The CFO’s role and contributions are no longer limited to their core business. They are realizing that if they optimize finance processes such as invoice processing (AP) they will be better able to manage cash, control spend, contribute to profits, and mitigate risk. And they will find ways to use the data housed in the AP department to make more strategic decisions. This changing role is reflected by ten major transformations:

  1. From a silo approach to an integrated value chain: Automation promotes fluidity of processes and helps to mitigate, even eliminate, the current silos between the different activities of financial departments.
  2. From an individual approach to a coordinated approach: AI-powered automation solutions through the precision of the algorithms help improve decision-making by suggesting the best actions to take.
  3. From an asynchronous approach to a real-time approach: Technological power is making it possible to accelerate the financial processes, to the point that they can be run in real time.
  4. From an elitist approach to a mainstream approach: Artificial intelligence is becoming more widespread and is now within the reach of companies of all shapes and sizes. In the financial domain, software solutions that incorporate AI offer very competitive quality/price ratios, even if the technologies in question remain invisible to the end user.
  5. From a mechanistic approach to an intelligent approach: Human interventions are now focused on strategy and taking care of complex problems and exceptions, whereas repetitive tasks are fully left to the machine. Processes are optimized and the risk of errors is minimized.
  6. From a design approach to a machine learning approach: Earlier technologies had to be continuously reprogrammed by humans, whereas AI is able to learn on its own, allowing faster, better, and more efficient processes to take place and continuously enhance various functions.
  7. From an intermediation approach to an interoperability and collaboration approach: AI-powered automation streamlines processes, making them more effective and collaborative as well as facilitating interactions between the various internal and external stakeholders.
  8. From a historical approach to a predictive approach: The learning abilities of machine learning are not only making it possible to reach conclusions about the past or the present, but are also making it possible to conduct accurate modeling of the future—modeling that is far more powerful and relevant than the traditional methods of projecting past trends in order to anticipate future trends. Predictive models have broadly reached a mature stage of their development and are increasingly demonstrating their effectiveness in finance departments.
  9. From a tedious approach to a staff empowerment approach: By eliminating the tedious tasks performed by human resources, advance technologies powered by AI—such as RPA (robotics process automation) and machine learning—are reshaping skills for the better. Jobs in the financial departments are enriched as staff focuses more time on keeping customers happy, building more positive and productive supplier relationships, and other value-added tasks. All made possible by spending less time filling in spreadsheets and doing manual data entry.
  10. From a cost center approach to a value-added approach: Through automation, financial management is being positioned more as a value creation center than as a cost center, as a performance driver rather than as a cash manager. According to insight from PricewaterhouseCooper, 30–40 percent of time can be reduced with finance automation and behavior change, allowing time for more value-added functions like data analysis.

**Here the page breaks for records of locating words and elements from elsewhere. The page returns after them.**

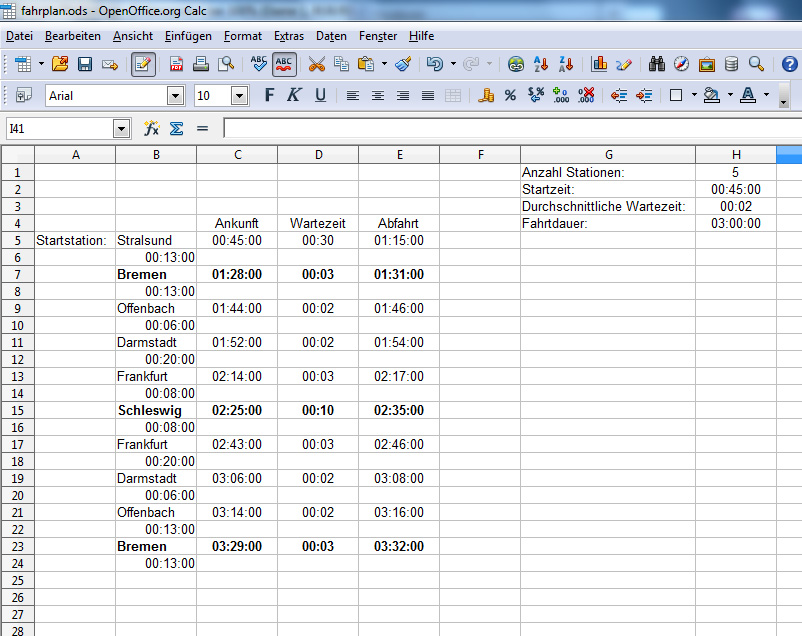
Task: Open Find & Replace binoculars icon
Action: pyautogui.click(x=657, y=64)
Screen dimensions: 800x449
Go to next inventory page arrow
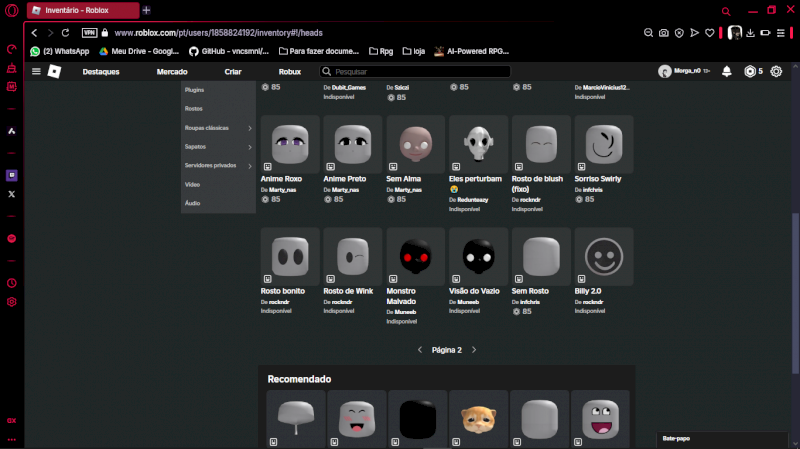click(474, 350)
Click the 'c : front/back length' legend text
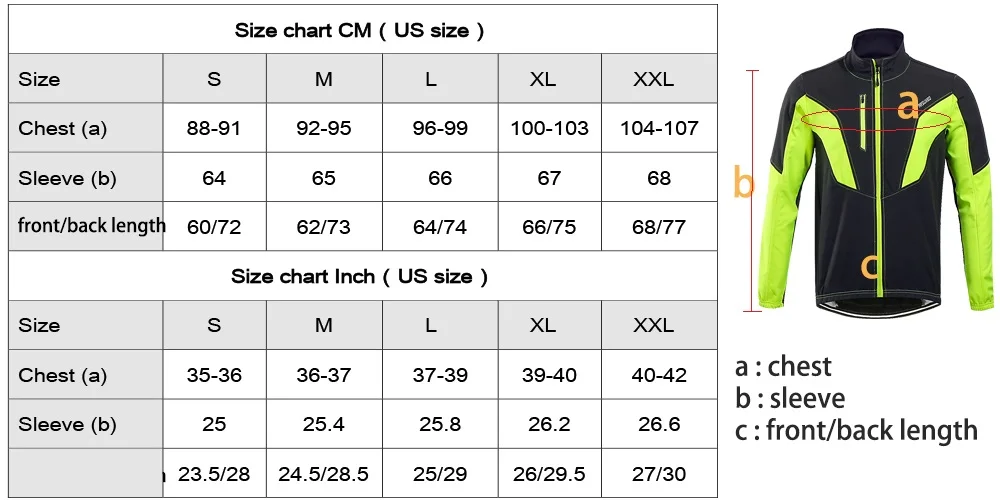Viewport: 1000px width, 500px height. point(856,430)
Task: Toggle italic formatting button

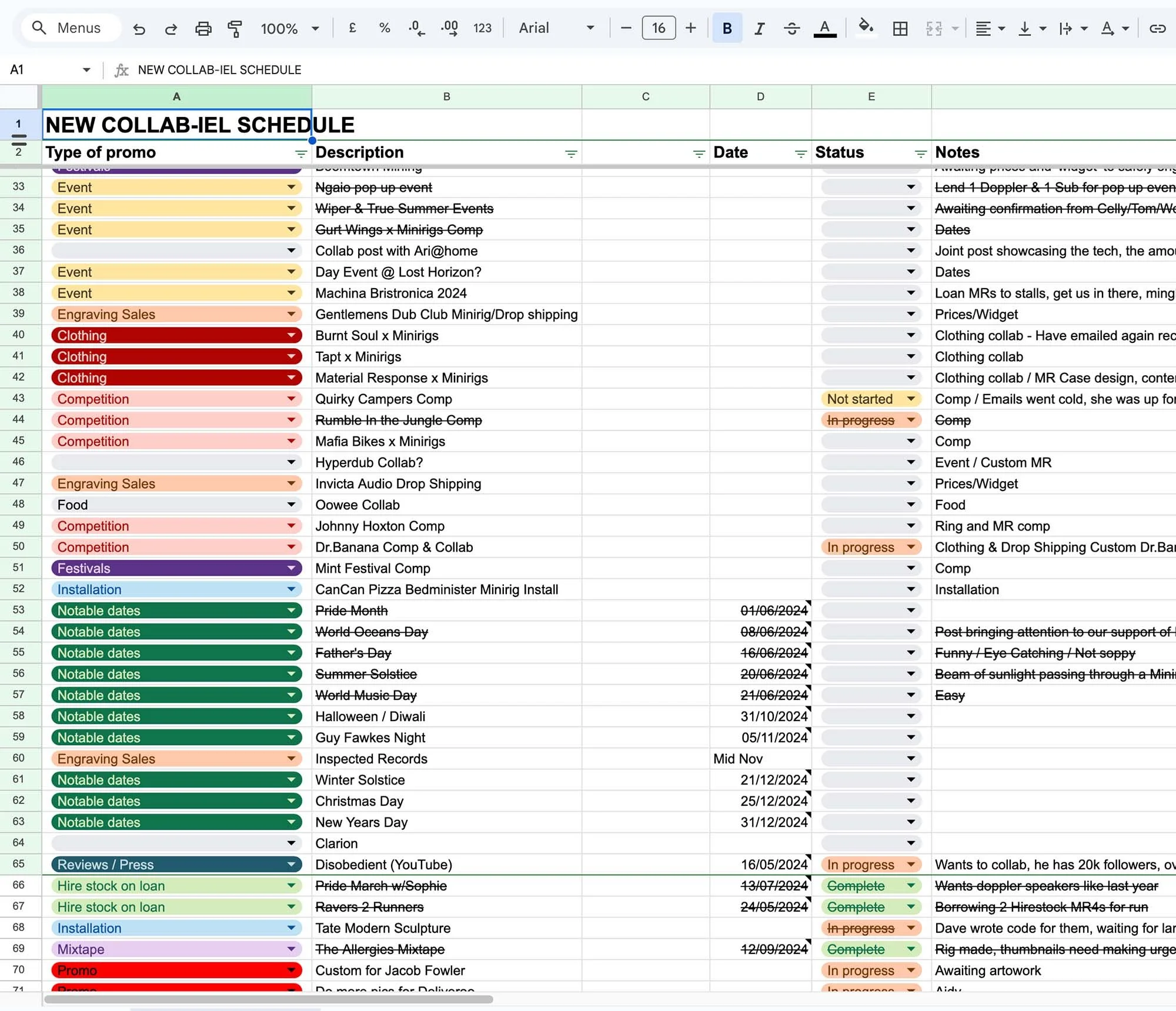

The transformation of the finance position is bringing with it a number of expectations. For the sake of performance and agility, CFOs must now become the embodiment of modernization and thought leadership for their customers, suppliers, and peers.

In order to meet the new challenges with which they are now faced, CFOs can count on automation as a significant first step in their digital transformation journey to help optimize processes, gain time, increase productivity, and reduce costs.